The evidence was conflicting about who made the representations about the title; however, the status of the title was not a significant issue with the buyers who did not have any title work done. Mr. Davis testified he thought Clark really owned the property, notwithstanding what he had been told. The title was not at issue legally until Trainor was required to provide a warranty deed. No evidence was presented that Trainor could not do this. Evidence was presented that shows Trainor had a contract to buy the property from the Bains and could record the deed as he desired. The allegation regarding misrepresenting the title is not proven.

Although unclear, DPR alleges the Respondents improperly retained monies paid for documentary stamps at closing. The warranty deed would not be conveyed under the terms of the Lease Agreement for Deed until December 1987. Trainor could collect at closing any recording fees that he would incur t a later date. DAVIS agreed to pay these closing costs, along with all property taxes. These charges were disclosed to the DAVISES before they signed the agreement. There is no evidence the funds were disbursed to Seller. There was not misrepresentation.

No evidence was introduced to prove an obligation by Respondents to advise the owners of the rental property of the property’s rental. There was no admissible evidence that they failed to notify the owners of the rental.

RECOMMENDATION

The Department of Professional Regulation has failed to prove one or more of the essential elements in each of the allegations against the Respondents.

Therefore, it is recommended that the Administrative Complaint be dismissed.

DONE AND ORDERED this 14th day of January 1986 in Tallahassee, Leon County, Florida. 
      
       It is possible that this method was used to retain a favorable mortgage to the Bains because Trainor was to pay the first mortgage in trust.
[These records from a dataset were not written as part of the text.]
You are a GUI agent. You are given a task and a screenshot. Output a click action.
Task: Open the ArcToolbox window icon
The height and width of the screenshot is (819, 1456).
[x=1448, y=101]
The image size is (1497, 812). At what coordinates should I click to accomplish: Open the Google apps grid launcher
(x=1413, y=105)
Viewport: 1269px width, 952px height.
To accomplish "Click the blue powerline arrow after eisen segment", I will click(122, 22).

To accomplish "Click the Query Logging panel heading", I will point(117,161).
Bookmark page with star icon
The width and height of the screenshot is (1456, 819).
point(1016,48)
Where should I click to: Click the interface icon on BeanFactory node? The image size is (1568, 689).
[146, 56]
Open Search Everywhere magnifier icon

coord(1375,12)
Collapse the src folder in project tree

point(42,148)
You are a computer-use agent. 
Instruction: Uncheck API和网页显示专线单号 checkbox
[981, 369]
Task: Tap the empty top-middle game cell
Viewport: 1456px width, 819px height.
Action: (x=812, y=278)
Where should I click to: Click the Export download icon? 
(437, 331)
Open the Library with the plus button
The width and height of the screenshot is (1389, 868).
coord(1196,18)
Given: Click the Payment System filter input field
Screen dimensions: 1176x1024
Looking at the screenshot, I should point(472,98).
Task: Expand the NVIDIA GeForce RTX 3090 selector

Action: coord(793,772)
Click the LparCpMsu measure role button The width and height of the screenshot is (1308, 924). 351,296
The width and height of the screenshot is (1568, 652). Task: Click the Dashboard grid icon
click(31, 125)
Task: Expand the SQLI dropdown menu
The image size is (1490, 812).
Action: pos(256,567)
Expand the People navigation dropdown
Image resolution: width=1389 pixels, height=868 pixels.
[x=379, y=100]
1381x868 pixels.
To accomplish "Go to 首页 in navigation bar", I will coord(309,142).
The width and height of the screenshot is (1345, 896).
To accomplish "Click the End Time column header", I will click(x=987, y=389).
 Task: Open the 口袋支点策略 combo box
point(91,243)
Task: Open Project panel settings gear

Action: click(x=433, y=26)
See paragraph 1 of Contract. (PX-10)
     
      
       The bald assertion in the response to the request for admission that this was for convenience and not a brokered transaction is not deemed admissible evidence.
     
      
       The bald assertions in the response tp the request for admissions that Trainor dealt in this transaction as a private individual is not deemed admissible evidence.